Since you're not picking up on a social subtext, "we should not listen to them" here means "don't be influenced by them" or "don't take their words as granted". In other words, we should be skeptical, not literally shut them out.
I see an interesting schism in the discussion - there are two camps here.
One is normative: listen to tech CEO's if you want to predict what will happen.
Another is positive: let CEO's tell you what ought to happen.
What happened here was the original commenter talked about listening to Reid for normative reason but the conversation got derailed into ignoring CEO's for positive statements.
This is something I see often where one talks about what would happen but people barge in to signal their ethics and morals instead.
So, the multinational company is probably better at lying than the average person is at discerning lies.
There’s an argument that the best approach is to totally ignore what the vendor says and listen to trusted experts instead. If you’re buying a car, say, you’re probably not listening to what car manufacturers say. Or, at least, you shouldn’t; you will be mislead. If you happen to be an expert on cars it might be no harm, but otherwise probably best ignore them.
To be truly impartial I don't think you should even evaluate their claims directly. This allows them to focus the comparison on things they care about, not the things you care about. Instead you should decide what problems you need solving, and evaluate solutions to those problems against your own rubric.
As someone who doesn't follow the specifics of how LLMs write, how can you be sure it's an LLM?
I'm asking this genuinely because I've been using stuff like these separators before LLMS - now someone can just say "ahh dismiss the content they used style X it's LLM, it's dogshit".
I am not sure if I would manage to correctly identify every typical phrase, but the one I quoted I am absolutely certain of.
You could try asking an LLM to write some prose about whatever you fancy. Maybe two or three different pieces, and ask it to be extra profound. You will probably see that exact sentence structure above a number of times:
> It’s not [X], it’s [Y]. A bit of [A], the [random adjective] of [B], all weaving together to form [C]. A short sentence. Maybe two. A final, culminating closer, gradually transcending into space.
The words are quite interchangeable, but the you will know it when you see it.
Hm. Nowadays a lot of games look alike. They use some 3D-Engine and most of the work is in the 3D-modelling and writing some interesting scripts.
For modelling and scripting I think we're not far away. A lot of games just reused old historical stories or fiction and a lot of stories feel like cheap soap operas.

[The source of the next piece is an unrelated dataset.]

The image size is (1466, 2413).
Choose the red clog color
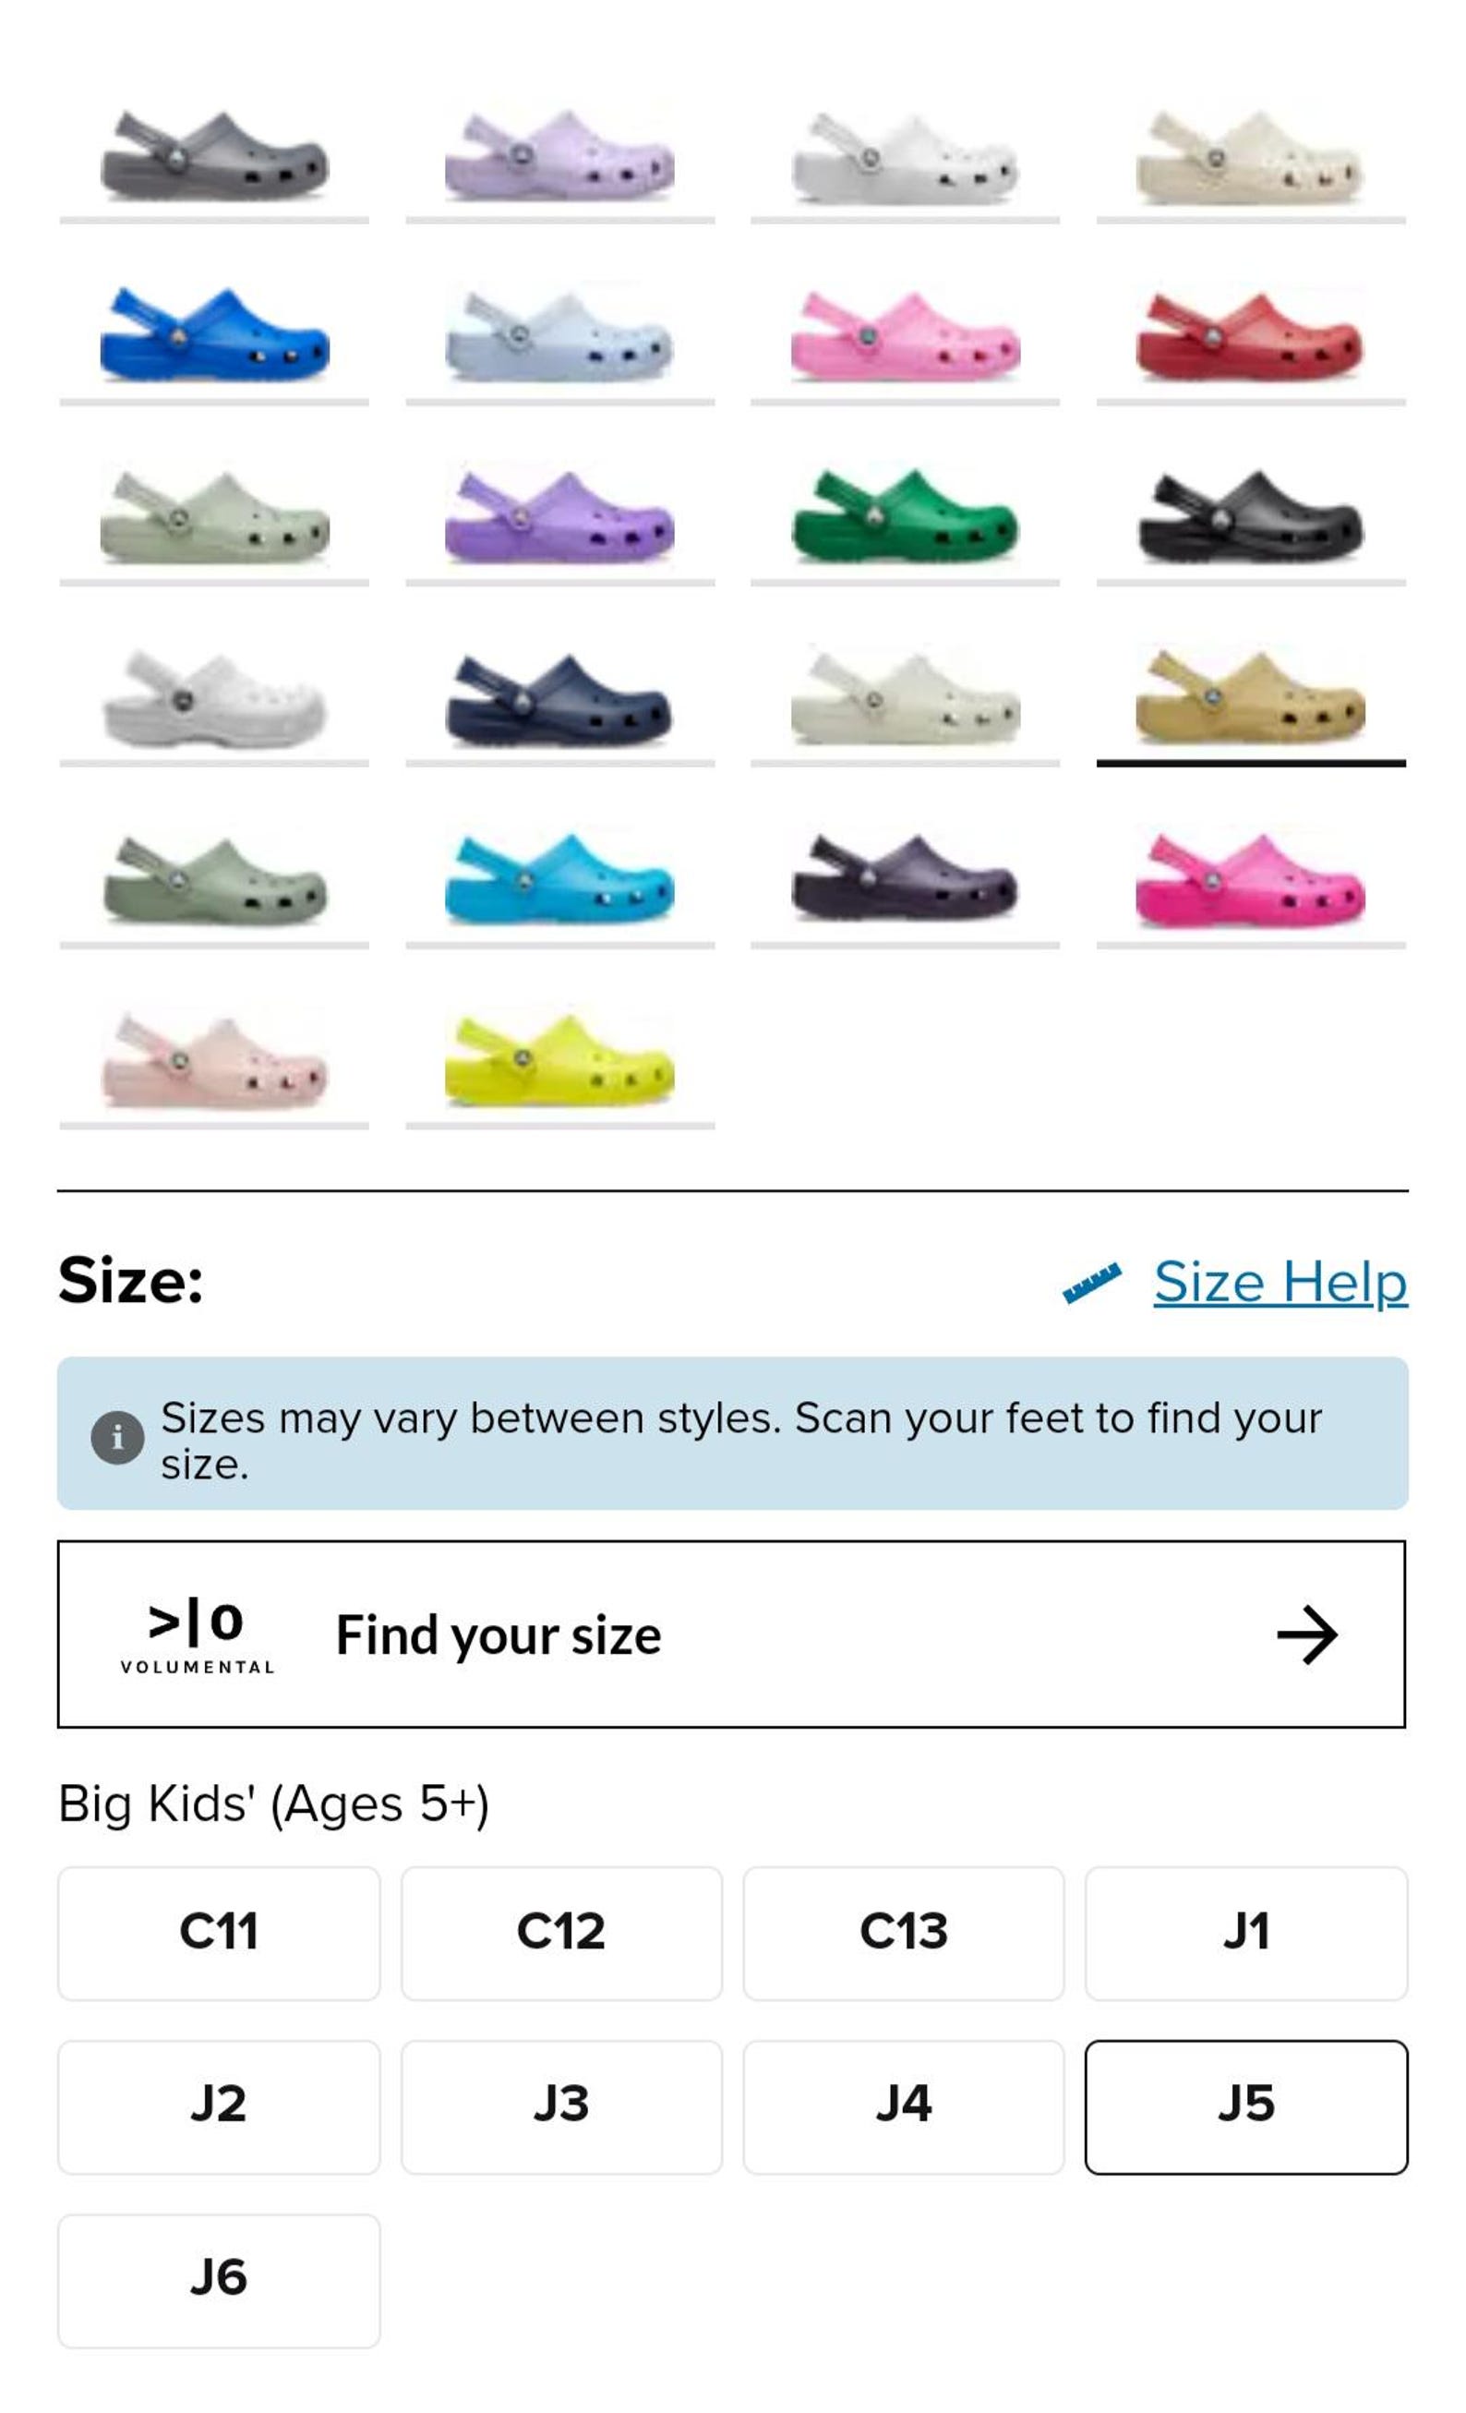click(x=1251, y=336)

As soon as an AI can separate the good from the bad scrips it'll be mostly done.
You overvalue the HN crowd (or undervalue the AI hype-machine) considering you're downvoted and GP is upvoted (Another gamedev here smiling at GP's comment).
Did you miss the sarcasm or has GTA6 become some sort of anomalous memetic agent that makes anyone who tries to work on it not be able to finish it regardless if it's human or AI?

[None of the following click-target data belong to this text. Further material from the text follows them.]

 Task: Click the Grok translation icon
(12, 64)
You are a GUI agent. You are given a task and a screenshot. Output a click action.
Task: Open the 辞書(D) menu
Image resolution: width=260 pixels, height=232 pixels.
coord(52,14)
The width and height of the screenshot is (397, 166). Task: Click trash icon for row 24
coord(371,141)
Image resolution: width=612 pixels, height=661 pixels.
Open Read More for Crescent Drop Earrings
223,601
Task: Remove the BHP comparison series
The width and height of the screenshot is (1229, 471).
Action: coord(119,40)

someday we will have models that can resolve physics to such degree to predict the future with surgical accuracy and when someone says "maybe models will become advanced enough to create a whole other universe from scratch" you will be there saying "highly doubt it"
In case it all just comes from training data, "one shotting" a game would be more comparable to "git pull" and changing some assets than "generating code".
I'm not saying this is how it works, I'm trivializing LLMs with this statement, but when I see someone on linkedin excited about generating checkers and chess my first thought is "you could have done that with git pull for the past 20 years".
I had a similar experience in my undergrad software engineering course. One group literally took a JS facial recognition library and wrapped a halfway decent UI around it. That’s it, that was their entire project. But the grad student teaching the class and a lot of the other students were very impressed.
I did not say it was all luck. I said if any part of the outcome depends on luck, effort is meaningless when it come to the result. This is not to say that doing nothing is better, I am just being realistic.
I might have misunderstood as english is not my native language but the 100% doesn't sit right with me in the original sentence.
In general I feel people downplay the effects of luck by a lot. My thinking is that the effort is everything but meaningless, in fact it's probably the only thing you can control.